=== Begin Enclosure ===

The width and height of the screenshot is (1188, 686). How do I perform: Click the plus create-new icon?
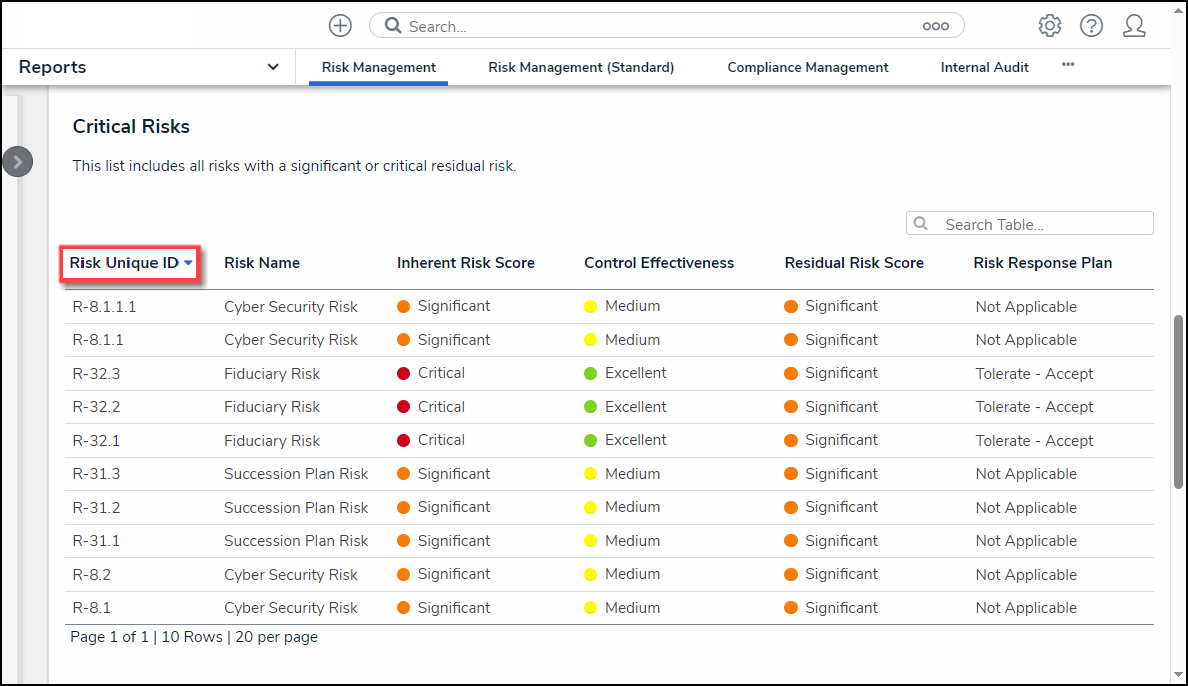[340, 26]
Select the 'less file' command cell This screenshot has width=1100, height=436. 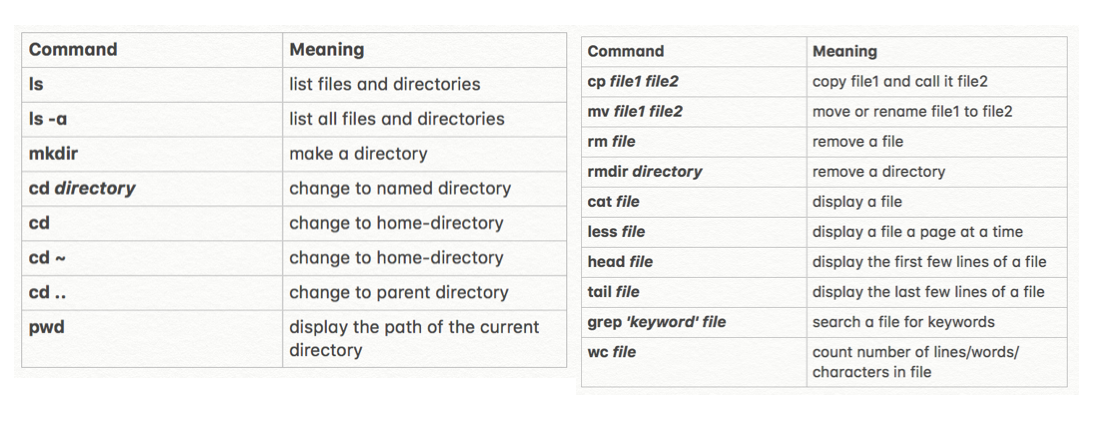tap(694, 232)
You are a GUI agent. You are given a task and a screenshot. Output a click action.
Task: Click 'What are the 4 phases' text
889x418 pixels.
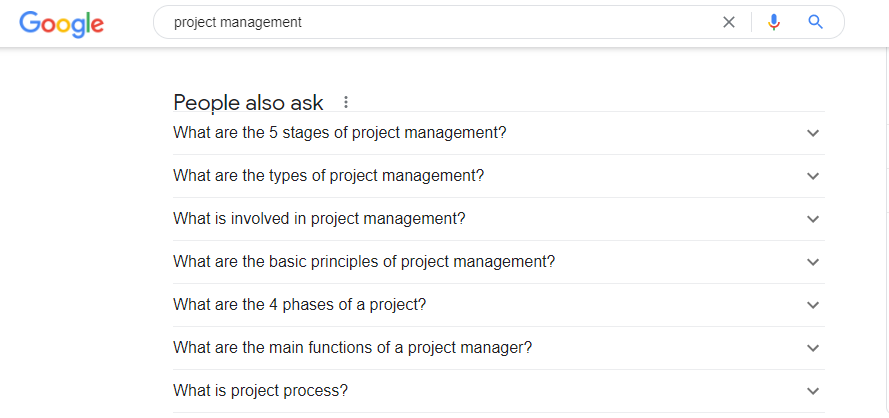coord(300,304)
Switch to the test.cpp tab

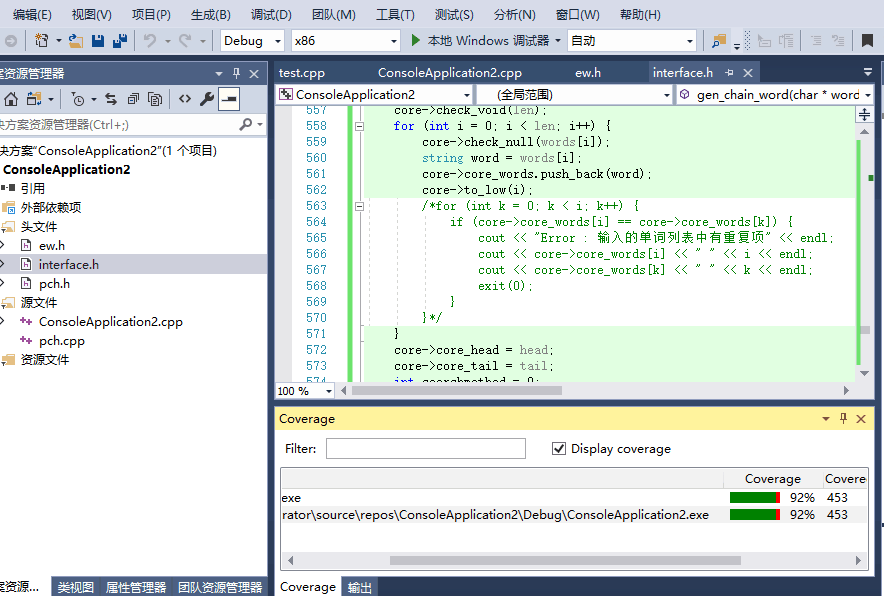pyautogui.click(x=301, y=73)
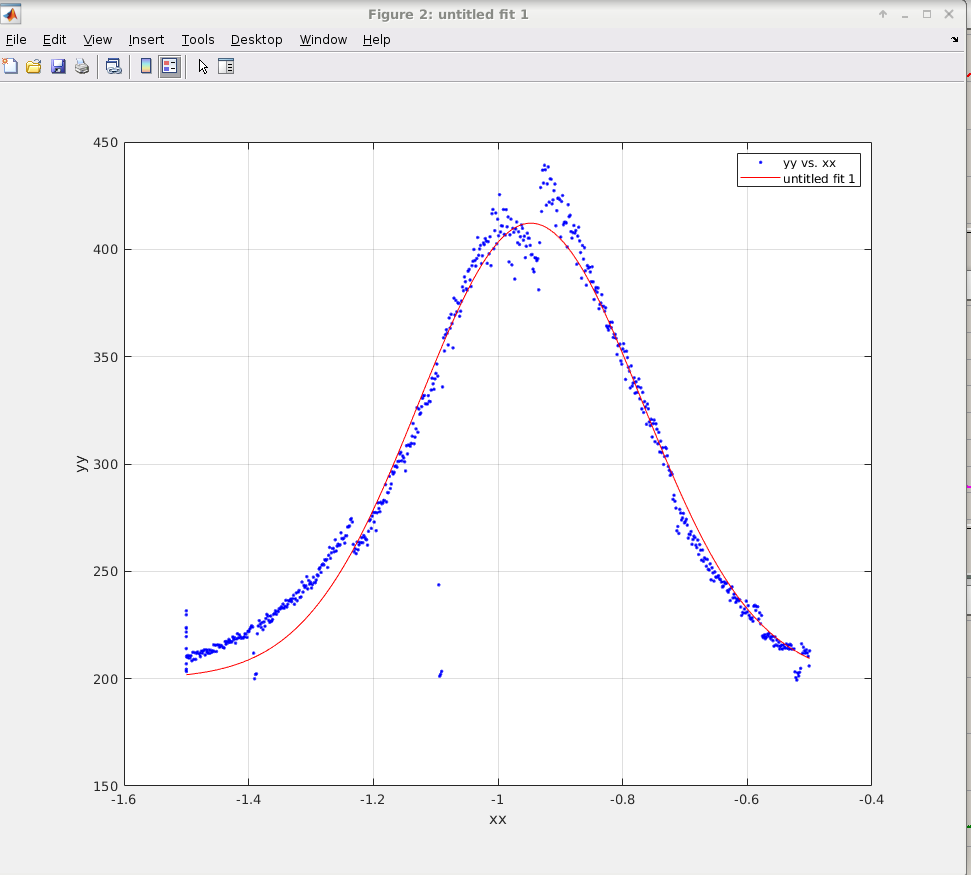Screen dimensions: 971x875
Task: Select the 'untitled fit 1' legend entry
Action: coord(820,179)
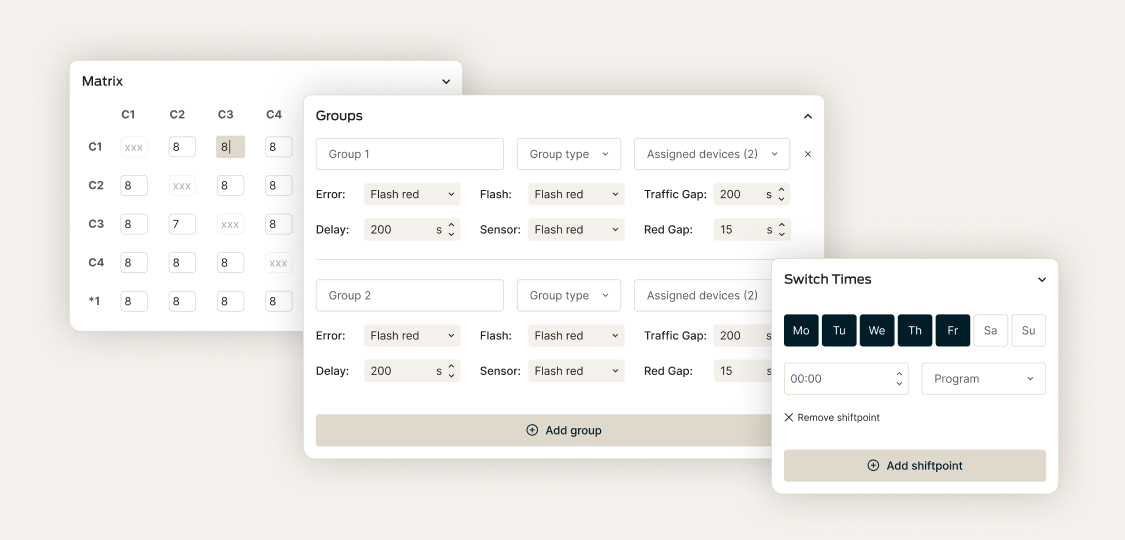Enable Sunday with the Su button

pyautogui.click(x=1028, y=331)
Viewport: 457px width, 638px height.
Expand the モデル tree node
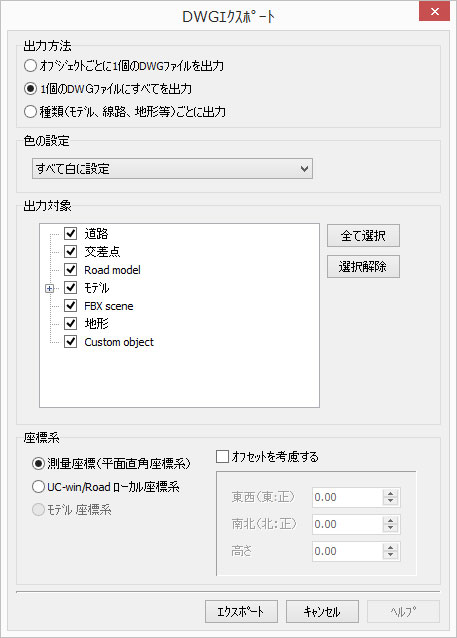coord(49,288)
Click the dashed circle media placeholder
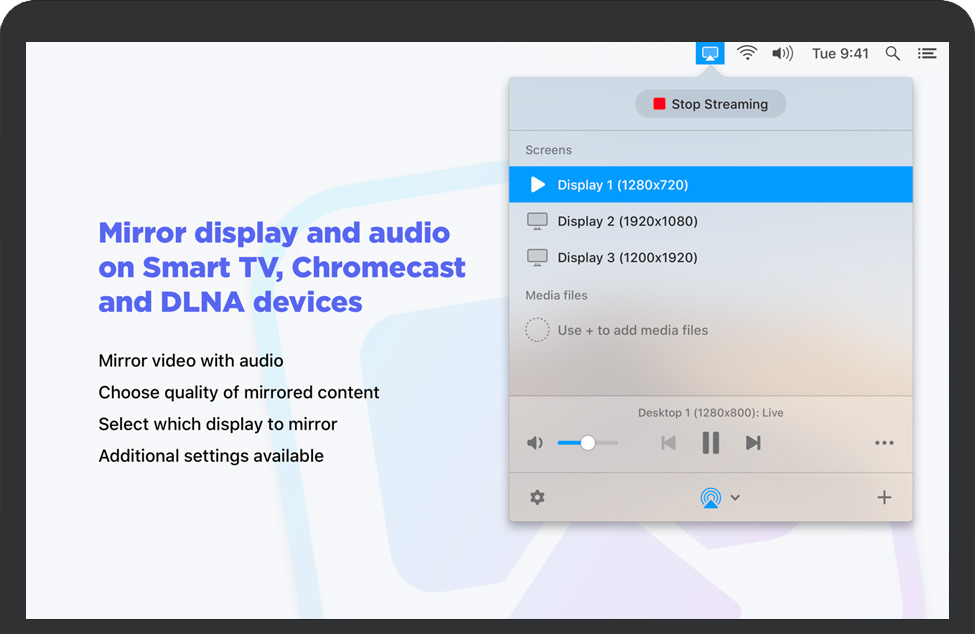This screenshot has height=634, width=975. (537, 330)
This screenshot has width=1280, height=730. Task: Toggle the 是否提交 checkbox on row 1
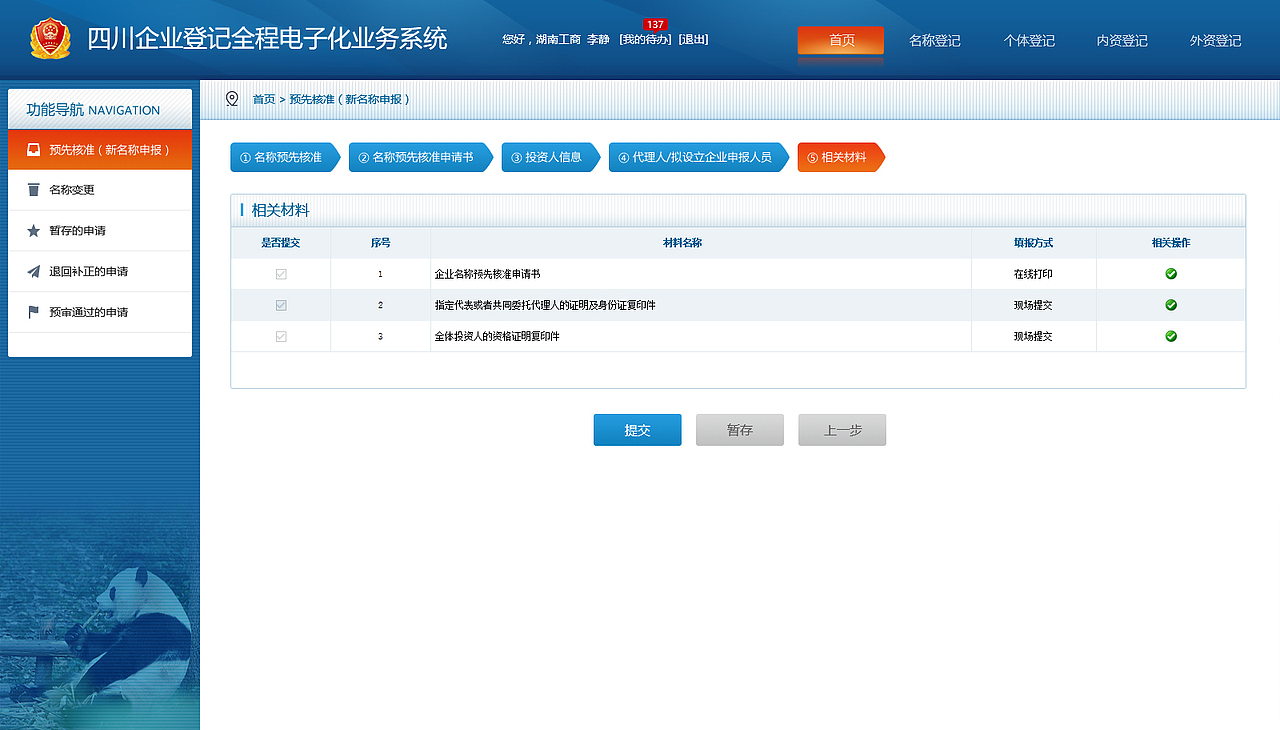281,273
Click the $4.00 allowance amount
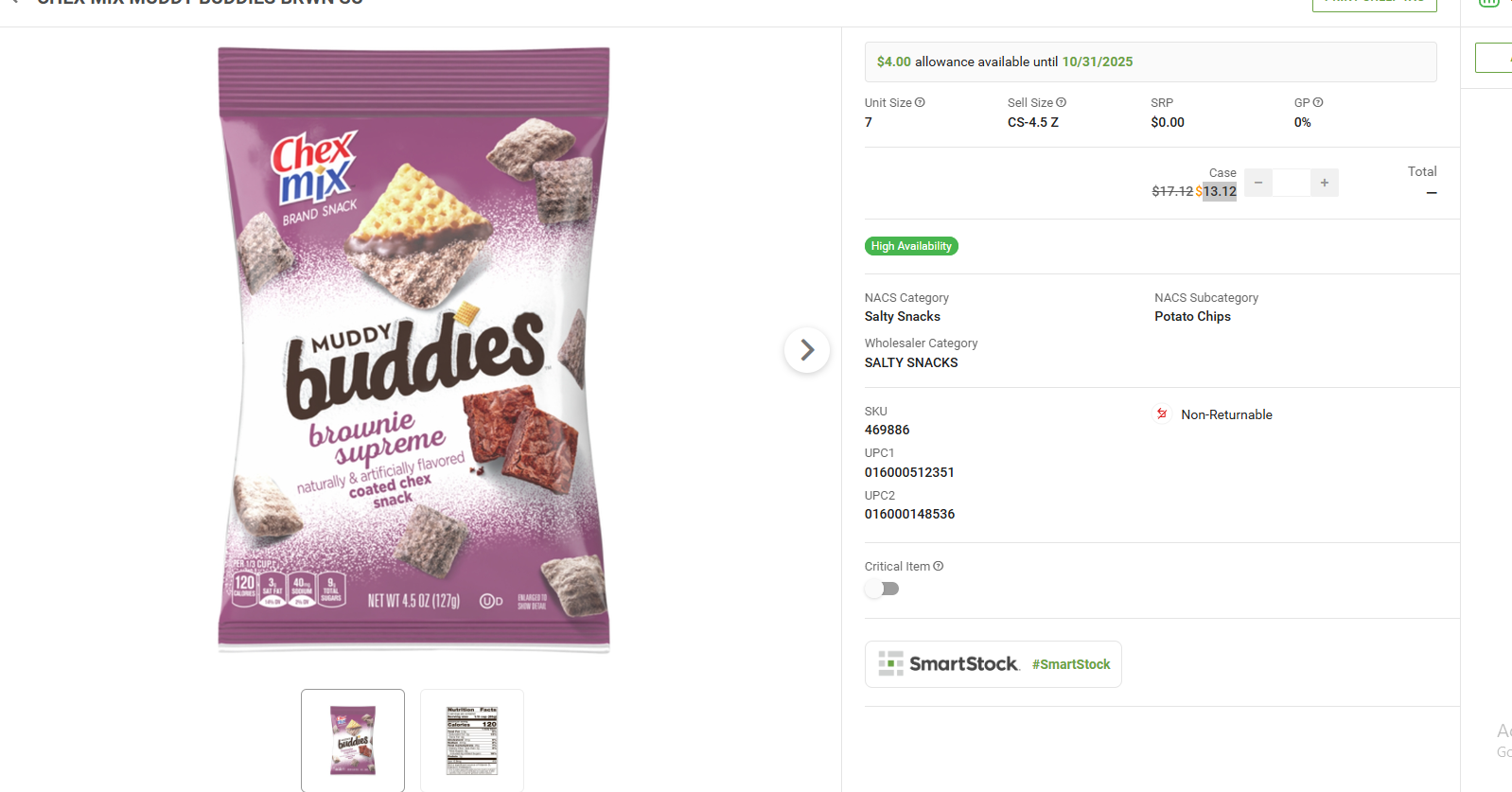The image size is (1512, 792). [893, 62]
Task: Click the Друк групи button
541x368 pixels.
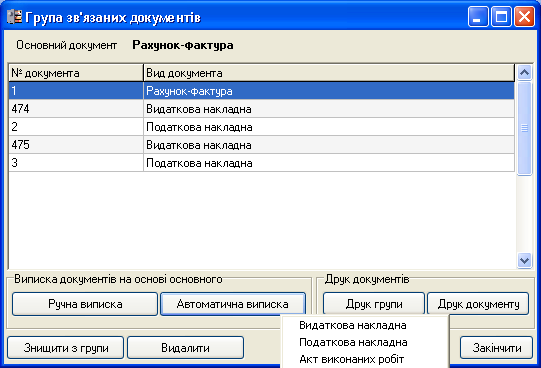Action: [374, 304]
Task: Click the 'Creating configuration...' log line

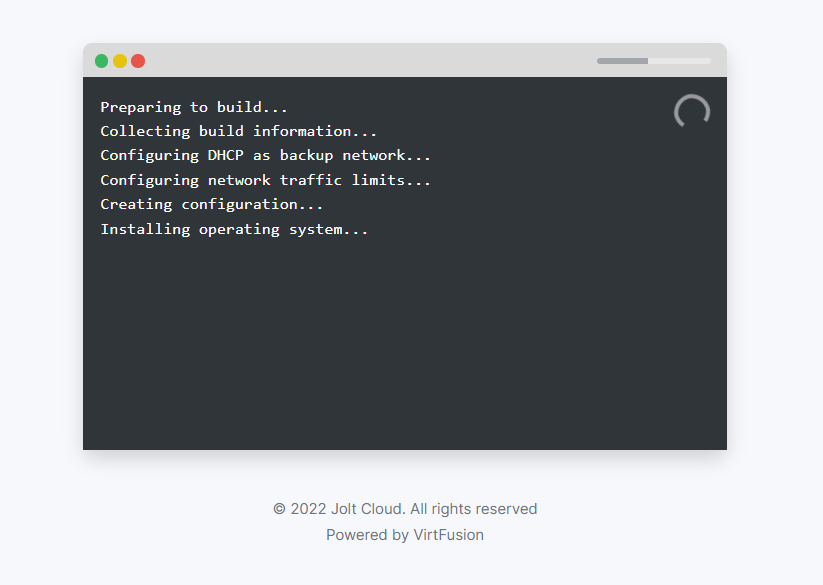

=== End Enclosure ===

- Required action: Repeat, exactly and only, the lines from the one containing "541x368 pixels." through the final line of the data, both ends included, leaving out any picture.

- Response to the task:
541x368 pixels.
Action: [374, 304]
Task: Click the 'Creating configuration...' log line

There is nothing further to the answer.